25 abr. 2024

La azarosa vida de un narcoabogado

Alfredo Boccia Paz – galiboc@tigo.com.py

Un jefe de jefes se merecería un nombre que inspire más respeto. Aun así, Cucho demostró tener los mismos gustos, excentricidades y suntuosidad de los narcos más legendarios de Colombia o México. Sus avatares con la Justicia colocaron en escena a una profesión peculiar: la de los profesionales que defienden a los traficantes de droga. Estos sí son los verdaderos abogados del diablo.
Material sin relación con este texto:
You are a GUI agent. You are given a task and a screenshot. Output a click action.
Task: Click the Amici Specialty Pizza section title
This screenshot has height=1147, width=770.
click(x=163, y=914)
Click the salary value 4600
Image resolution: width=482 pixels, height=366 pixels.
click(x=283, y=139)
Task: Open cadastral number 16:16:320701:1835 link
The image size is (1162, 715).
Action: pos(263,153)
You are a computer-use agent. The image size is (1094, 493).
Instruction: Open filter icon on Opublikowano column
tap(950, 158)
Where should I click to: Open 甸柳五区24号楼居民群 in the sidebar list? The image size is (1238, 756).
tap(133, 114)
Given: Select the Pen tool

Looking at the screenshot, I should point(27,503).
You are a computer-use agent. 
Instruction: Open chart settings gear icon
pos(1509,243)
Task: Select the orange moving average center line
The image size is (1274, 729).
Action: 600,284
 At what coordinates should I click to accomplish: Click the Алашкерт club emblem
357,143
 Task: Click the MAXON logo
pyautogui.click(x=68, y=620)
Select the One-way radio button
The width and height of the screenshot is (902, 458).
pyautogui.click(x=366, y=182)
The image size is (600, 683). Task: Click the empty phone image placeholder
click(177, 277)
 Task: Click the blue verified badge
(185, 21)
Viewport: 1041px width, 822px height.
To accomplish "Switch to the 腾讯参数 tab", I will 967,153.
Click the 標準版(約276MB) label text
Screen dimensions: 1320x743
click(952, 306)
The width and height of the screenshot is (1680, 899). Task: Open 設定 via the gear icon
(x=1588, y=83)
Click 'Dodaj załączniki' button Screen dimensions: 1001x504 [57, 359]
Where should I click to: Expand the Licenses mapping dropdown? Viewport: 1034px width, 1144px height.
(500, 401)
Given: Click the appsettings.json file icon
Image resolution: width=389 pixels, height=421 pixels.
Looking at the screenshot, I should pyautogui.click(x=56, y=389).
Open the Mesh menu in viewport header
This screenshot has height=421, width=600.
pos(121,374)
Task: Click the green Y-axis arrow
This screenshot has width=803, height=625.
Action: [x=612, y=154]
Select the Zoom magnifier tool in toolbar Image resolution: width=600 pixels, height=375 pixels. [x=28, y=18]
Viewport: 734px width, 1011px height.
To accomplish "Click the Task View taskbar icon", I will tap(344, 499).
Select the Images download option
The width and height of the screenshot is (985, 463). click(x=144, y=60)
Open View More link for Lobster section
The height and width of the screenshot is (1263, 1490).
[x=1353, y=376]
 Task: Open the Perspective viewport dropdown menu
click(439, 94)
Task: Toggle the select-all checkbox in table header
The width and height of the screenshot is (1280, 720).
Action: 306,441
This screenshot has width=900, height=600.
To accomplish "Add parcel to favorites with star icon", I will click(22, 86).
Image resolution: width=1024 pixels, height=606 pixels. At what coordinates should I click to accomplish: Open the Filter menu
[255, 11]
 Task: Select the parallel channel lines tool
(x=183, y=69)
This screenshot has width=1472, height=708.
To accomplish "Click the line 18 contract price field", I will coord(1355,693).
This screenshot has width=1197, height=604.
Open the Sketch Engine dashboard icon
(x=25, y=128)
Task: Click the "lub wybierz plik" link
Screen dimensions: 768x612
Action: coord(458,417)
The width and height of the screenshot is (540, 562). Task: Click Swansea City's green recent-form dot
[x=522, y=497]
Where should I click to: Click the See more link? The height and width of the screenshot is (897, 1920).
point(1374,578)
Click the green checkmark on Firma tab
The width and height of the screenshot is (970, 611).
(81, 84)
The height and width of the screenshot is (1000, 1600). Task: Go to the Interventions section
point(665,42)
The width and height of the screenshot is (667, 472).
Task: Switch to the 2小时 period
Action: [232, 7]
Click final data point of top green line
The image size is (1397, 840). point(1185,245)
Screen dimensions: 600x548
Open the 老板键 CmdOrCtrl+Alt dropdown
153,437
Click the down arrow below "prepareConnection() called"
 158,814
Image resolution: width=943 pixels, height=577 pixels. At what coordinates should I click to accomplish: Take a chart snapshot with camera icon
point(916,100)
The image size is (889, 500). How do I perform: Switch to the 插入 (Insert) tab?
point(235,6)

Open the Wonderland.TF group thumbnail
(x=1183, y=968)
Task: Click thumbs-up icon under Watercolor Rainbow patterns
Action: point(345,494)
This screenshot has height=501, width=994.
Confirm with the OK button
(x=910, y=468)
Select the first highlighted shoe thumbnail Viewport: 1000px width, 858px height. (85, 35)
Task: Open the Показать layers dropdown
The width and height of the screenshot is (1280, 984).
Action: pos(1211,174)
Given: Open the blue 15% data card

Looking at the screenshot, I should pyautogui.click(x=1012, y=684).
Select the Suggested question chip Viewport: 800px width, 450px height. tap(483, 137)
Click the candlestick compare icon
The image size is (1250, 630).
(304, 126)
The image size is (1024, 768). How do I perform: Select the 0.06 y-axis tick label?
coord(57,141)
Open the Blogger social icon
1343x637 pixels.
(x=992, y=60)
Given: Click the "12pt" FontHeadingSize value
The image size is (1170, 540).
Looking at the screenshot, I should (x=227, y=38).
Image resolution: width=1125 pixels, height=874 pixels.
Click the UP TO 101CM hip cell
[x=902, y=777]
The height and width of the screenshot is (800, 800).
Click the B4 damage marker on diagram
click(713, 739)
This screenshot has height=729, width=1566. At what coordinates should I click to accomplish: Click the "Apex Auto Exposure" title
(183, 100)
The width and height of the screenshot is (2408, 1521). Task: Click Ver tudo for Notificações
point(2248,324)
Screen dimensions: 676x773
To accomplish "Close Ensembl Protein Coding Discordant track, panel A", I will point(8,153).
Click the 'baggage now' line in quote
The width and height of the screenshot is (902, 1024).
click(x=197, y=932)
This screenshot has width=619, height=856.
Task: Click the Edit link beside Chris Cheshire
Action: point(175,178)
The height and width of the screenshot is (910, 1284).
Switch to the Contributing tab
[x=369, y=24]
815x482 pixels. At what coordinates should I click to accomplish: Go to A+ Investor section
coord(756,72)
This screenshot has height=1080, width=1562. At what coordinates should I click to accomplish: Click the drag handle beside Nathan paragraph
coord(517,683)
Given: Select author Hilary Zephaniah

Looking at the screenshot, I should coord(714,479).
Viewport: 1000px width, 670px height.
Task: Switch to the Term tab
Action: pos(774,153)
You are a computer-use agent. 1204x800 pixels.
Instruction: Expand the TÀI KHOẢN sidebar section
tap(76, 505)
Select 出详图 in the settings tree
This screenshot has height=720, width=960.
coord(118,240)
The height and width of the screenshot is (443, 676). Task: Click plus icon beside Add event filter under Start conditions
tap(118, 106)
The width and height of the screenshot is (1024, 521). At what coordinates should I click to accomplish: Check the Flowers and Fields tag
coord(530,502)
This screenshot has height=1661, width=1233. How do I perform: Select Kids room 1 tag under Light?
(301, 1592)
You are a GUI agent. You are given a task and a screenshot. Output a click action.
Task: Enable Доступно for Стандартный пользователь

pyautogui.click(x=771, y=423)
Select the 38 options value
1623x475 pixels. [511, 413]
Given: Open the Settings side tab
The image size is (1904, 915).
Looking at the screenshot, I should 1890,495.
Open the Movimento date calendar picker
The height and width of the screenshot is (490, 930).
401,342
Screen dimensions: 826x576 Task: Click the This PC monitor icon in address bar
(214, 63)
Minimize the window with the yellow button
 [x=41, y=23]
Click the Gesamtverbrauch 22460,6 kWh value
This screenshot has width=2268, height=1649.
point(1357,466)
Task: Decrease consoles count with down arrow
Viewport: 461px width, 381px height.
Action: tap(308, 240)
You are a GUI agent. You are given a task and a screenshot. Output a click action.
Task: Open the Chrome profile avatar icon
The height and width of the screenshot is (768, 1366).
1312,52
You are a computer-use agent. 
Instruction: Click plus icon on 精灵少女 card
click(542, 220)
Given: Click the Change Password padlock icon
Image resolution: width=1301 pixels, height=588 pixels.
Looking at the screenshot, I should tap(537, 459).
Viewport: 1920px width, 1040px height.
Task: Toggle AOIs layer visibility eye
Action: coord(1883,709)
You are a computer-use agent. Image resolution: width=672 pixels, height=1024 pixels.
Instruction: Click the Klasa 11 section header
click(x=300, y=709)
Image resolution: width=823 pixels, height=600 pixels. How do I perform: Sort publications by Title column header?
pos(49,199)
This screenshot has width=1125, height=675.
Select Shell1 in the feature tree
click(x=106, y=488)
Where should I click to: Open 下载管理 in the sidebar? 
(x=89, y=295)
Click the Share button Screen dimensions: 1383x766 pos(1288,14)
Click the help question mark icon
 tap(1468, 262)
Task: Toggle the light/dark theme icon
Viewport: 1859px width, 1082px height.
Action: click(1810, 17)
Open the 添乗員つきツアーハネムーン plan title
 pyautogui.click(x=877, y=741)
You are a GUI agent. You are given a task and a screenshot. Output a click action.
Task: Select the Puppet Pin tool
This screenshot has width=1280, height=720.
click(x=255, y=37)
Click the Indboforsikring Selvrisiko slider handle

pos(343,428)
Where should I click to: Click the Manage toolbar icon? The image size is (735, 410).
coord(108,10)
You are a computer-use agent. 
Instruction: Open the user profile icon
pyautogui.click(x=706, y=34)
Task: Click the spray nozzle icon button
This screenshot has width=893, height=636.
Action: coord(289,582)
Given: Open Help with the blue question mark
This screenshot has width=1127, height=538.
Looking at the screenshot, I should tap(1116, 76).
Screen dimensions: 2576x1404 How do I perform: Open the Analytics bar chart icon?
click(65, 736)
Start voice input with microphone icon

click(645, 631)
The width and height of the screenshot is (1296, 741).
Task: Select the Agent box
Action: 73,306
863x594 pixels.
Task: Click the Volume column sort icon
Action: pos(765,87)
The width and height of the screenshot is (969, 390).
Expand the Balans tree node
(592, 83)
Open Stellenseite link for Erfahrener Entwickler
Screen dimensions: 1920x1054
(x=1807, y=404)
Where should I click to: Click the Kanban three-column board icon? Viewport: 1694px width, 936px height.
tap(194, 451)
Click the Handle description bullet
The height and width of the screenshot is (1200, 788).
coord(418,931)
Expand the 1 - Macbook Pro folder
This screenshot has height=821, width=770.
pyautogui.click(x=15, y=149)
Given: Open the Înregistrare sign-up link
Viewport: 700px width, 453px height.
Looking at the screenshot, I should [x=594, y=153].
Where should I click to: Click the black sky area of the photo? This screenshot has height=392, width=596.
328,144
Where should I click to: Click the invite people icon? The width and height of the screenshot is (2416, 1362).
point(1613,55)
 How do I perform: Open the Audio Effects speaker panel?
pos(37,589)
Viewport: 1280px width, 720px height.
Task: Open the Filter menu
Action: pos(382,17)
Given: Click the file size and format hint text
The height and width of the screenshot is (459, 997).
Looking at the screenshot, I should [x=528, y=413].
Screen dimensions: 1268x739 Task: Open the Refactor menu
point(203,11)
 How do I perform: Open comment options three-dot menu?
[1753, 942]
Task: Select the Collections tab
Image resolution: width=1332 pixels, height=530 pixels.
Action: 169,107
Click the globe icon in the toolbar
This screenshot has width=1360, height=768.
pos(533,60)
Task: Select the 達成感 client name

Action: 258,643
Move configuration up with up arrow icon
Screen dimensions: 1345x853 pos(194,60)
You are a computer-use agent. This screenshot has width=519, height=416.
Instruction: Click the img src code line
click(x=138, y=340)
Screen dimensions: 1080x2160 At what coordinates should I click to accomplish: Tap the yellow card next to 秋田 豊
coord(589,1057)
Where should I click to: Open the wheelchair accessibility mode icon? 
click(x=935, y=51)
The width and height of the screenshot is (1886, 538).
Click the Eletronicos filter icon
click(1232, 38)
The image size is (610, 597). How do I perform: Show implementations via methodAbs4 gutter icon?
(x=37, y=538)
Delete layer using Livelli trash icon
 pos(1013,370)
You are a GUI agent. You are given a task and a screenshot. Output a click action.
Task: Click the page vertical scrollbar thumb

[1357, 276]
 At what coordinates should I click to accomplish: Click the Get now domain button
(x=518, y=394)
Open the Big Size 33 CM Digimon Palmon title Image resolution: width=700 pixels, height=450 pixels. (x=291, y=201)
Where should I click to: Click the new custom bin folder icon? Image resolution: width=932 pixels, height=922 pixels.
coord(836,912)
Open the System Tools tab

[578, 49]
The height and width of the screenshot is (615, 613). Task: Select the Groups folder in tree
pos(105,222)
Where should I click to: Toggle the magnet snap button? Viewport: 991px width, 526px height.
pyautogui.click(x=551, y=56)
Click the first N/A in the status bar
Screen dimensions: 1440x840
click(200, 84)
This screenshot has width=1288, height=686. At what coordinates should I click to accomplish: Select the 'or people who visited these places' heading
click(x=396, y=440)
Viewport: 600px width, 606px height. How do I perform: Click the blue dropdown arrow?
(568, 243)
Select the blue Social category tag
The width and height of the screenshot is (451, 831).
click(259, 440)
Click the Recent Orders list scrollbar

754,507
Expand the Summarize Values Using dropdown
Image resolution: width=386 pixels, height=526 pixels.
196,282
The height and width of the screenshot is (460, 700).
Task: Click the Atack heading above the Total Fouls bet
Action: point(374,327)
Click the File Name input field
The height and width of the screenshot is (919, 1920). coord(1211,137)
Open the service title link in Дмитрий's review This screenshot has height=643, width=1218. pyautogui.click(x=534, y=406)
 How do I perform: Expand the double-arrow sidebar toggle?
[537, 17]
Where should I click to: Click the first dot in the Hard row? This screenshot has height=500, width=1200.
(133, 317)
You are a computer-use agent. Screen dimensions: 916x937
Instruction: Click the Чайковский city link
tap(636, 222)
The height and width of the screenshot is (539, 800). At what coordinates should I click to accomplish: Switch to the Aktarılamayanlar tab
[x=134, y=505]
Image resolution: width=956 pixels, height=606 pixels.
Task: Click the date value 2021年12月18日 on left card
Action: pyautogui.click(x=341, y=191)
¿Por qué alguien acepta como cliente a uno de estos individuos? La respuesta es obvia: por dinero. Tanto, que permitirá al abogado una vida llena de lujos, a la que jamás accedería trajinando los pasillos de los tribunales con casos de gente común.

Relacionarse con uno de estos jefes es introducirse a un mundo distinto en el que el precio de las cosas se distorsiona de una manera excitante. Si su trabajo es eficaz, pronto vendrán autos, departamentos y compañías que, hasta hacía poco, el leguleyo solo veía en la televisión. Aunque no tardará en comprobar que se trata de un oficio riesgoso.

El narcoabogado se gratifica de estar magníficamente pagado, pero vive con miedo. Se siente en una cuerda floja. Su prestigio en el ambiente puede atraerle más clientes, pero esa fama suele ser el anticipo de epitafios. Está en un pedestal, pero con un pie en la cárcel y otro en un panteón.

Son los teóricos del narcotráfico. Conocen al toque expedientes, juzgados, directores de prisiones, periodistas y políticos. Saben el costo del soborno de fiscales, policías, guardiacárceles y jueces. Son los intelectuales orgánicos de ese bajomundo poco ilustrado, pero también profesionales todoterreno, dispuestos a transitar un camino pedregoso.

Los planteamientos éticos nunca estuvieron en su bagaje cultural. Cuando son confrontados, tienen una respuesta irrebatible: “Todos tienen el derecho constitucional a la defensa. Si no lo hago yo, lo hará otro”. Pero saben que el dinero de sus honorarios proviene de la droga. E, inevitablemente, terminan siendo tragados por el ambiente. La ambición los ciega. Pronto se convierten en asesores financieros, constituyendo sociedades legales que lavan el dinero sucio.

Enfiestados por el narco, deslumbrados con los lujos, son parte de la organización.

Es entonces cuando aparece la política como tentación irresistible. ¿Por qué no? El narcoabogado es ahora rico, tiene el respaldo del jefe y puede adquirir lo que le falta: reconocimiento social.

Convertirse en narcodiputado es una buena idea para el interesado, para su defendido y hasta para el partido, que lo acoge en una de sus listas necesitada de oxígeno financiero.

Esta es una descripción prototípica, pero es probable que usted tenga en mente a varios de nuestros diputados. No los odie tanto. Son unos delincuentes infelices, leales a sus patrones, pero que viven angustiados por la posibilidad de que, un día, el afecto deje de ser recíproco.